This article was published as a part of the Data Science Blogathon
1. Understanding Transformer’s Package
2.Text Classification
3. Question Answering
4. Text Summarization
5. Language Translation
This article will discuss a very amazing package that lets you perform all of your NLP Operations in just a couple of lines of code. Even if you are a beginner, you can still perform various NLP operations and fine-tune them according to your task.
Applying NLP operations from scratch for inference becomes tedious since it requires various steps to be performed.
1. process our raw text data using tokenizer
2. Convert the data into the model’s input format
3. Design the model using pre-trained layers or custom layers
4. Training and validation
5. Inference
Here transformer’s package cut these hassle. Transformers package basically helps us to implement NLP tasks by providing pre-trained models and simple implementation.

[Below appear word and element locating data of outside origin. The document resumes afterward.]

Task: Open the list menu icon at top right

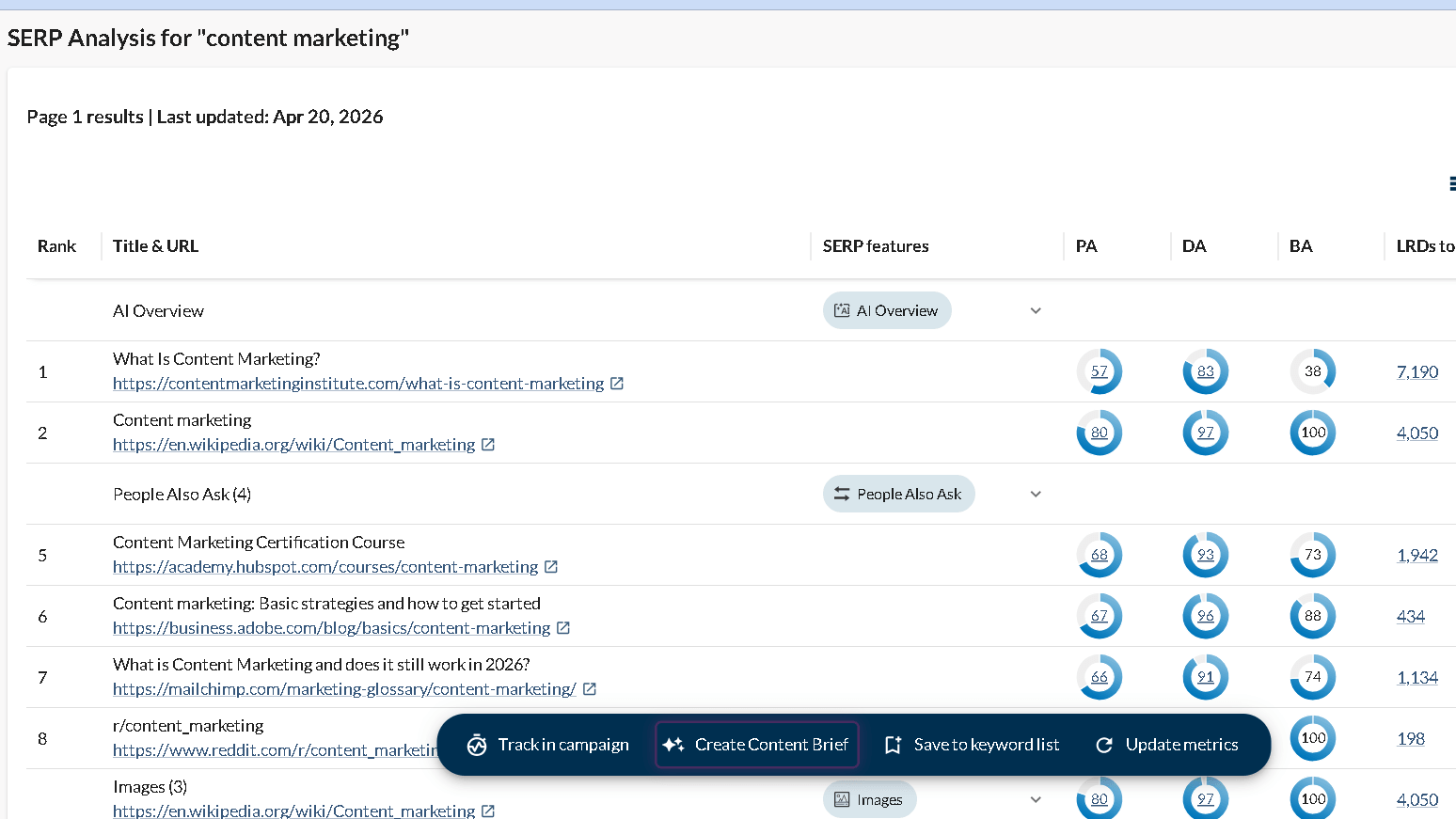Action: [x=1453, y=182]
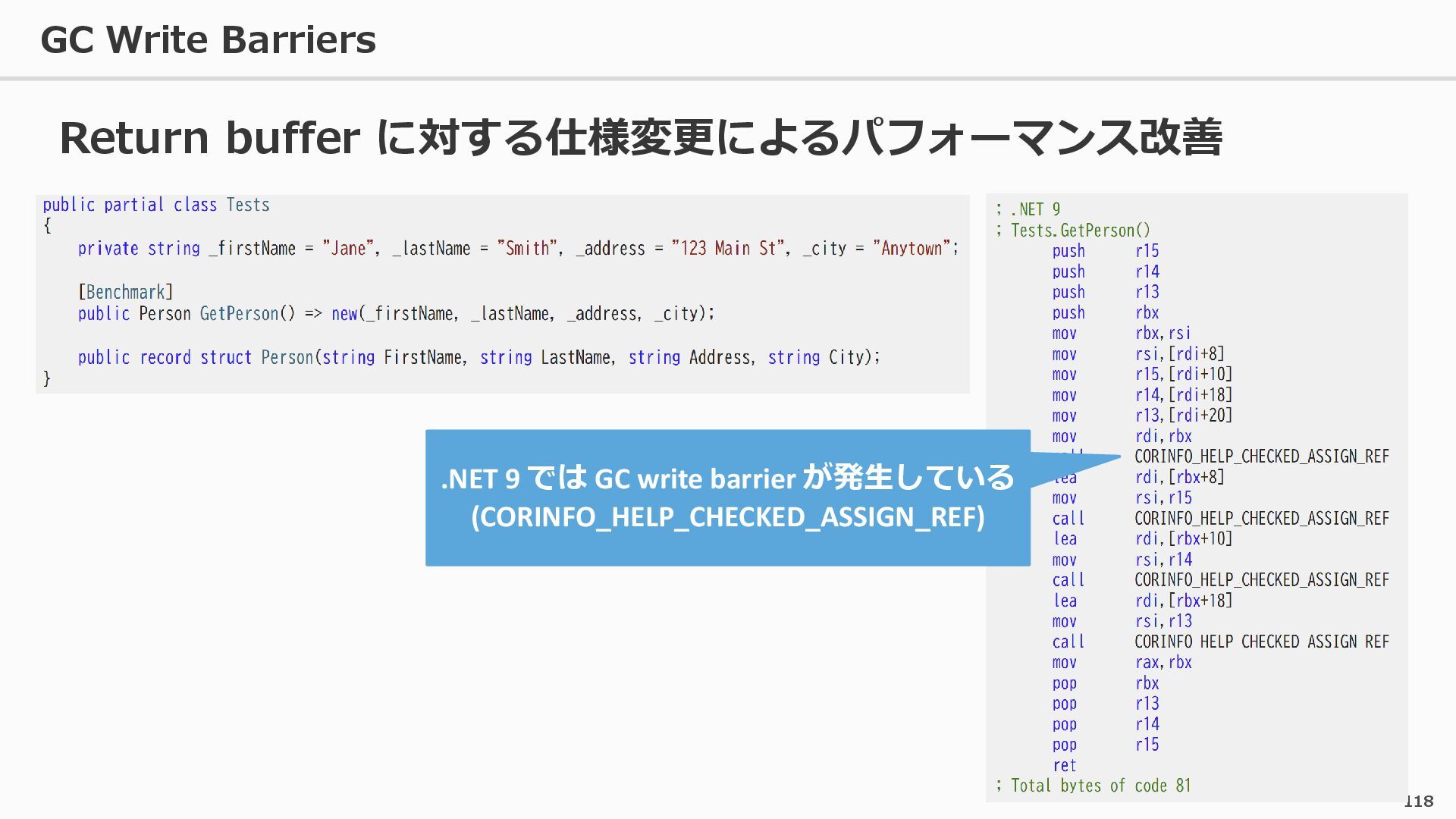The image size is (1456, 819).
Task: Click '; Total bytes of code 81' line
Action: (x=1093, y=786)
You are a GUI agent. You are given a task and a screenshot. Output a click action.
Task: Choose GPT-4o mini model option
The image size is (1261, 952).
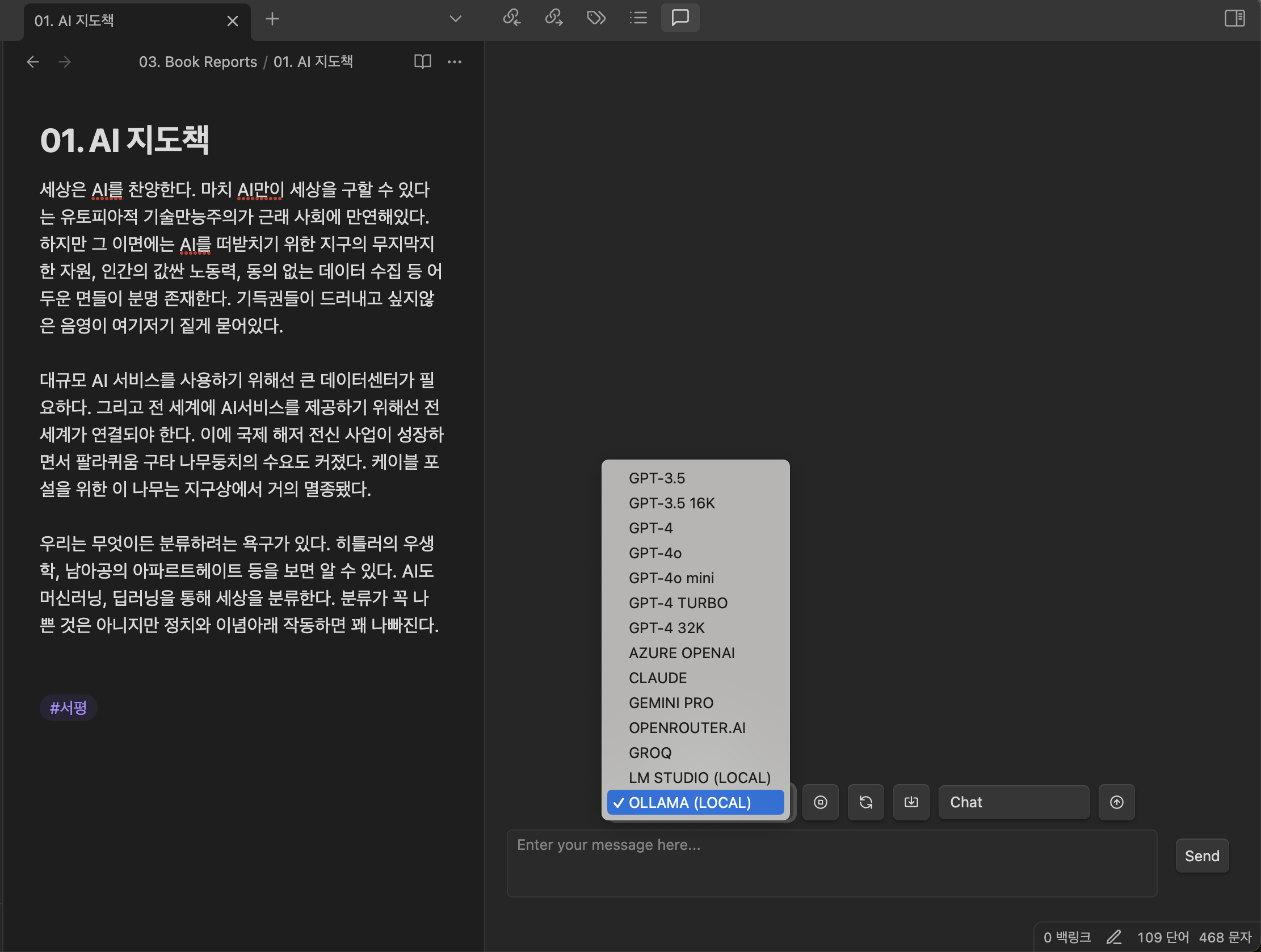click(x=671, y=578)
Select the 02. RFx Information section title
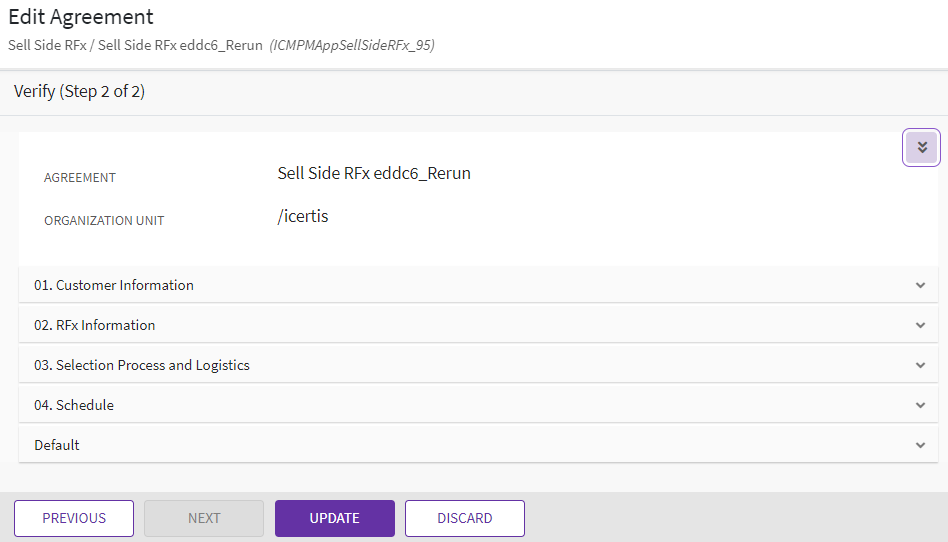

The transformer package is provided by huggingface.io. It tries to solve the various challenges we face in the NLP field; it provides pre-trained models, tokenizers, configs, various APIs, ready-made pipelines for our inference etc. The transformers package gives us the advantage of using pre-trained language models along with their data-processing tools. Most of the models are provided to us directly and made available in the library in PyTorch and TensorFlow.
Transformers package requires TensorFlow or PyTorch to work, and it can train models in just some lines of code and pre-process our text data easily.
Image Source: huggingface.io
The Transformers library comes with more than 30 pre-trained models and supports up to 100 languages, along with 8 major architectures for natural language understanding (NLU) and natural language generation (NLG):
The easiest way to use a pre-trained model for prediction for a given NLP task is to use pipeline() from the Transformers package. Pipelines are a Great Way to use a pre-trained model for our Inference. These Pipelines are abstract of most of the complex code written for data pre-processing and inferential steps. Creating a Pipeline for NLP tasks is very easy with Transformers.
Getting Pipelines from Package:
First, we need to install the Transformers package and then import the pipeline class from it
!pip install transformers
from transformers import pipeline
In the Transformers package, the pipeline
It is a wrapper class of other pipelines for Named Entity Recognition, Masked Language Modeling, Sentiment Analysis, Feature Extraction, Question Answering, etc.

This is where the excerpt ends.